* WHAT IS REQUIRED:
In the records that follow, show each line where the word "screenshot" is present.

* GIVEN DATA:
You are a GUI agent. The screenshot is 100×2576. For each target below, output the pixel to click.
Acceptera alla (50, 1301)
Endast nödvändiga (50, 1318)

==

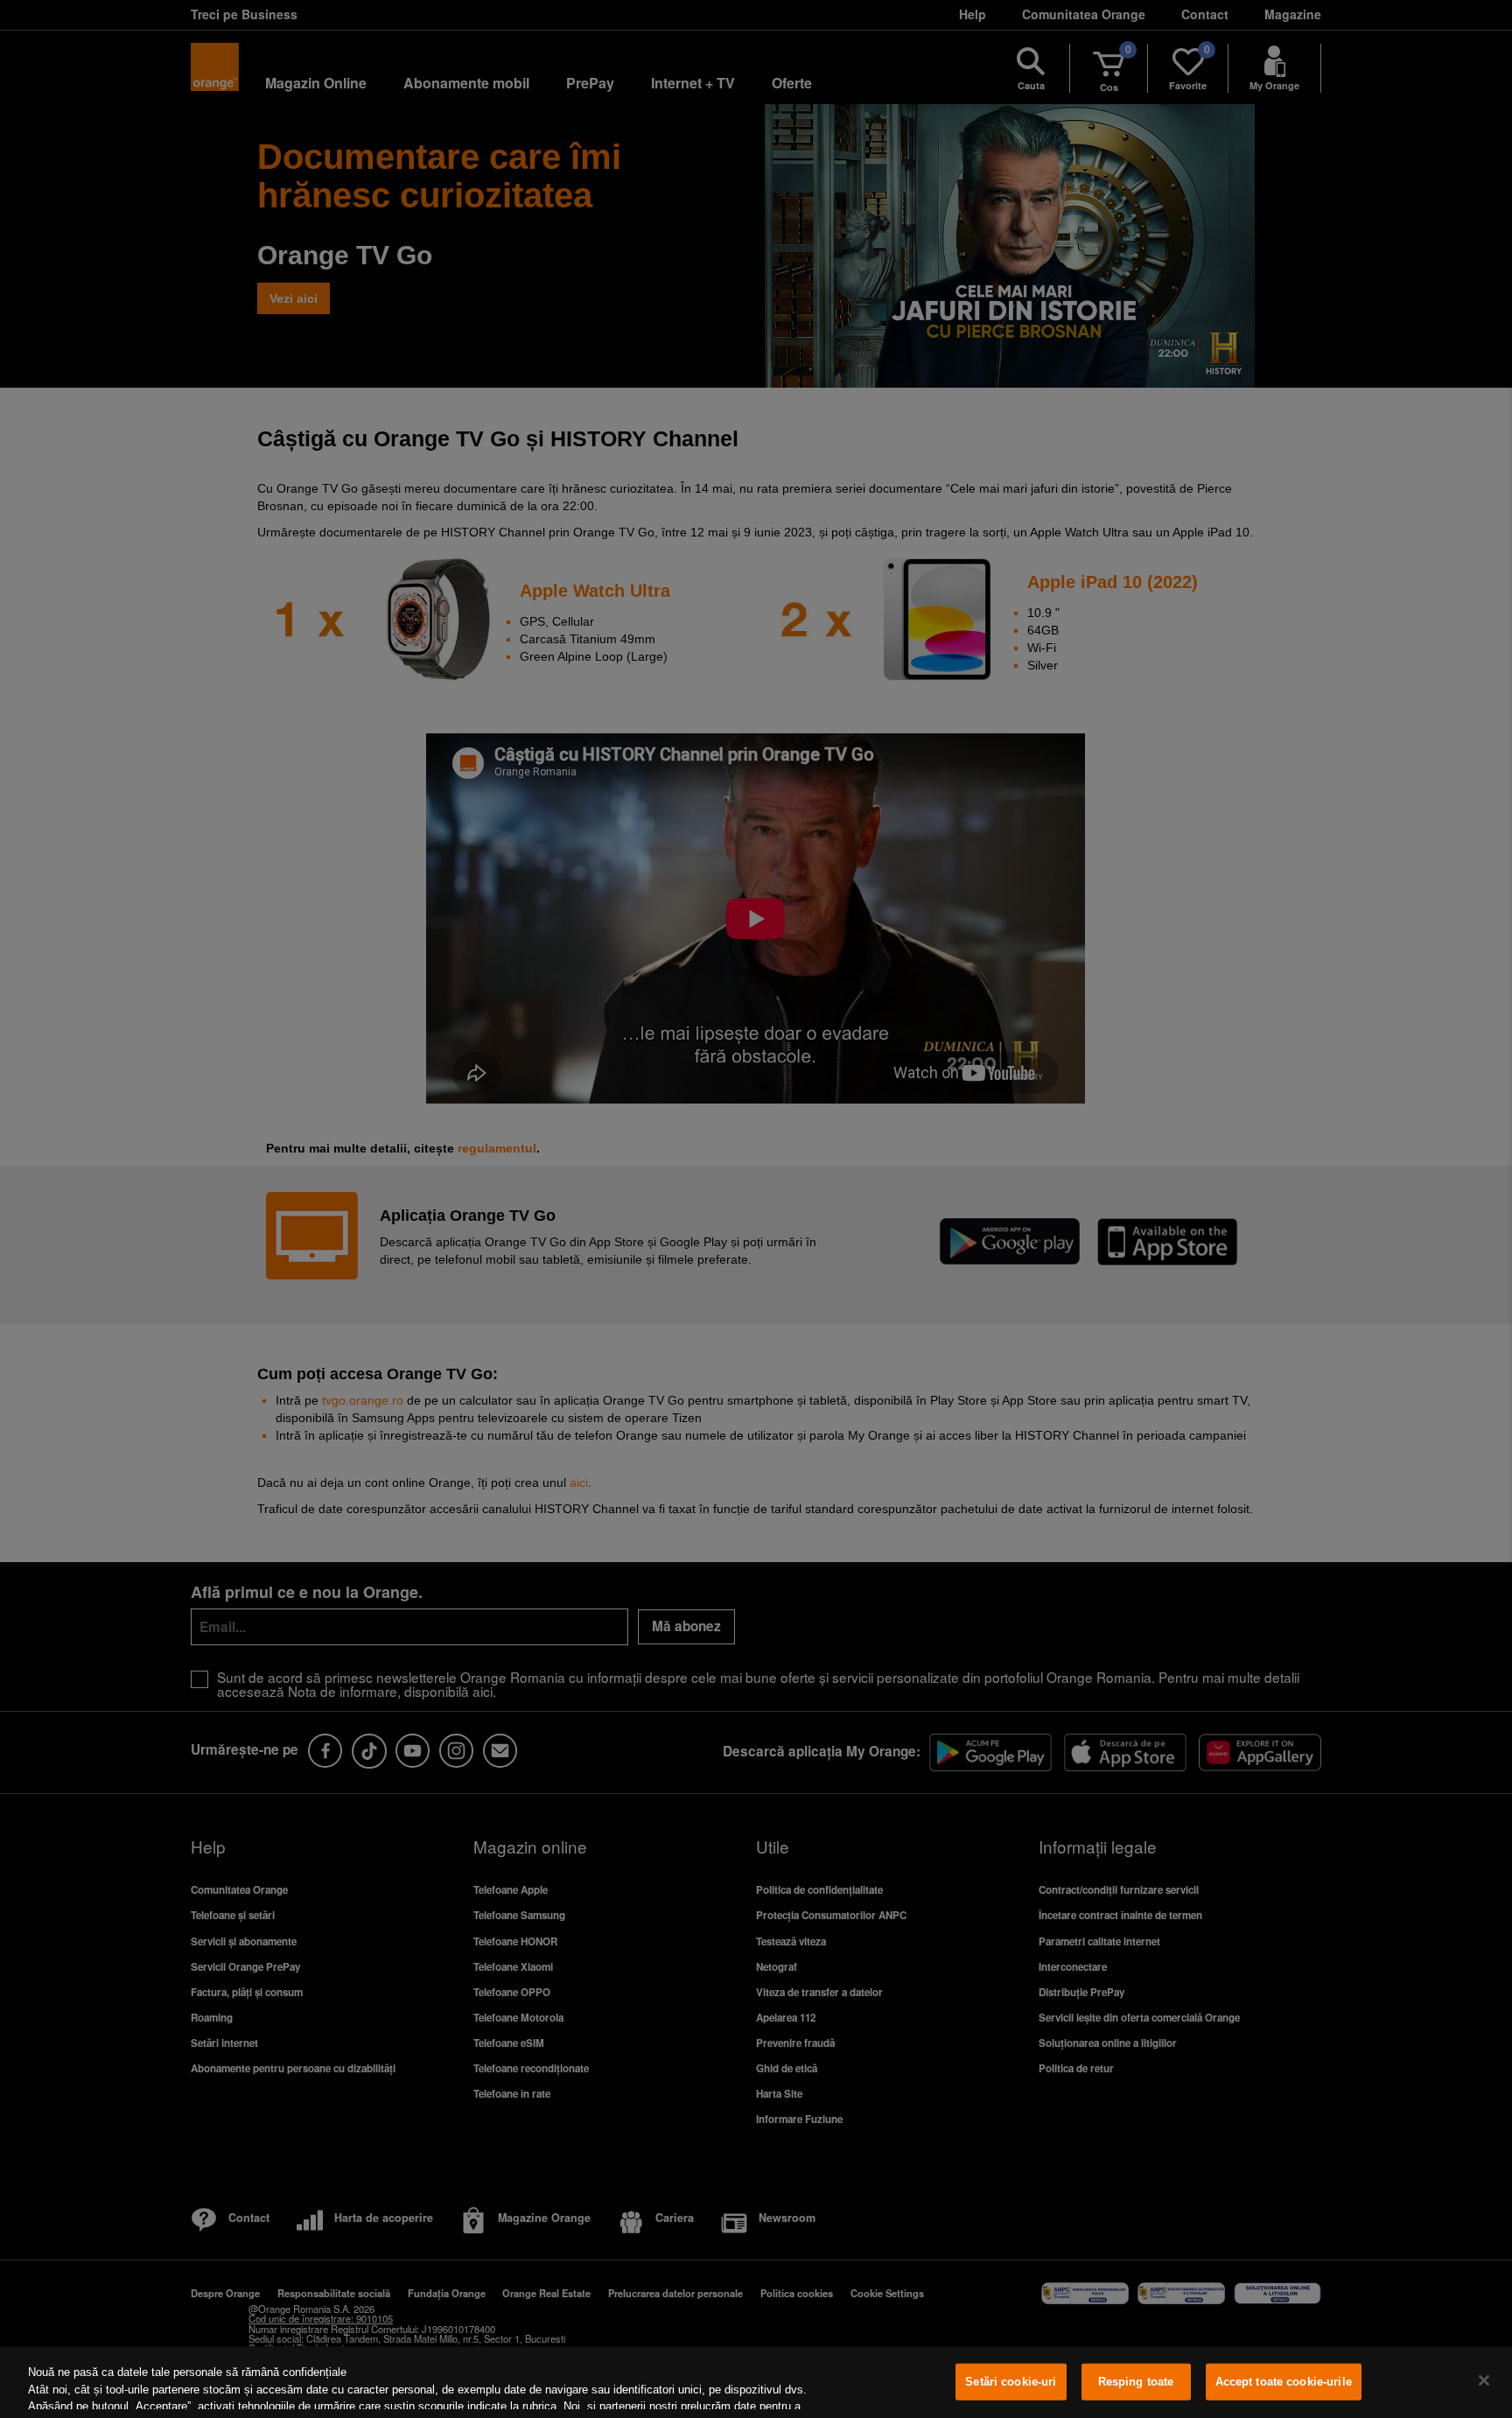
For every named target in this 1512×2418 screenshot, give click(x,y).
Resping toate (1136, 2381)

* EXERCISE ANSWER:
You are a GUI agent. The screenshot is 100×2576. For each target below, output the pixel to click.
For every named target in this 1512×2418 screenshot, give click(x,y).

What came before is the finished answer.